▸ **PROBLEM**: Please list the lines from the one with "The height and" through the one with "center [34, 630]." as a numbered list, skipping any blank lines.

▸ **EXTRACTED MATERIAL**:
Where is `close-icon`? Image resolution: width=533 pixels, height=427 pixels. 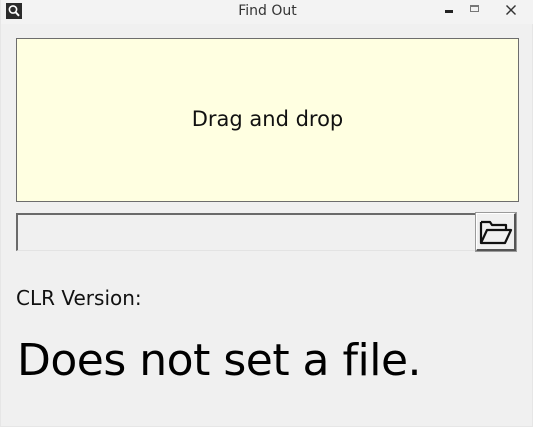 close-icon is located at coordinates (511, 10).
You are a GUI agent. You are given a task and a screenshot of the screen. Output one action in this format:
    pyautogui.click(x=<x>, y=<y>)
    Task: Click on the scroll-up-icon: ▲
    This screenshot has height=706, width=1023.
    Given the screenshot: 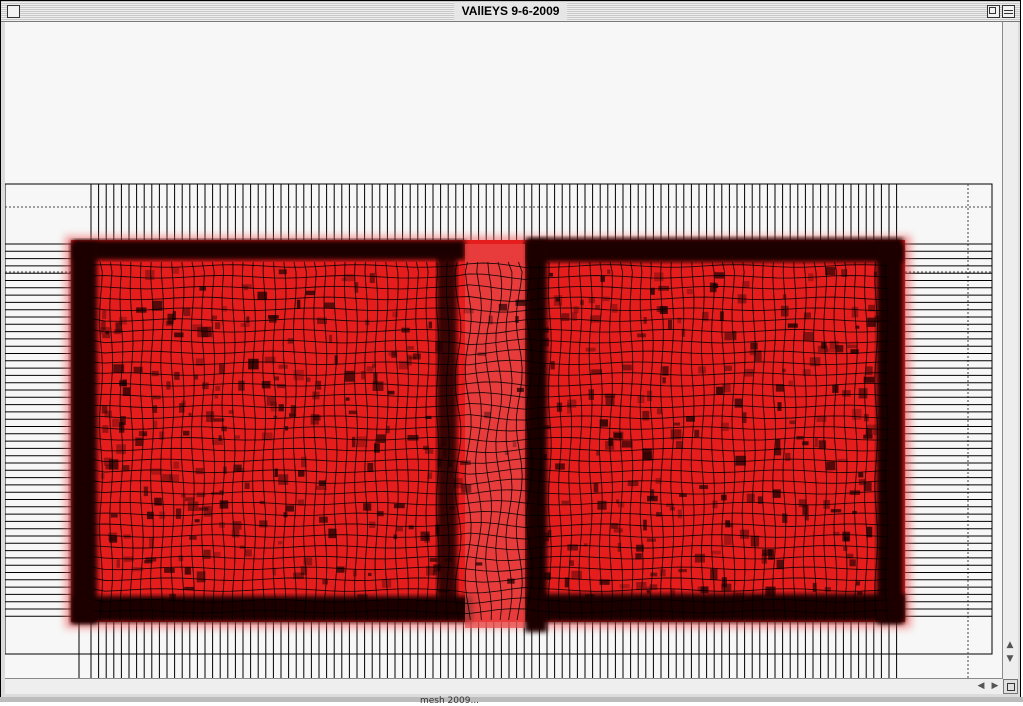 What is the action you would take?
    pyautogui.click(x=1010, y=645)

---

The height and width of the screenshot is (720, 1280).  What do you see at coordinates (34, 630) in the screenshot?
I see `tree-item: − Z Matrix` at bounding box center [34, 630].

▸ **RESPONSE**:
1. The height and width of the screenshot is (720, 1280).  What do you see at coordinates (34, 630) in the screenshot?
2. I see `tree-item: − Z Matrix` at bounding box center [34, 630].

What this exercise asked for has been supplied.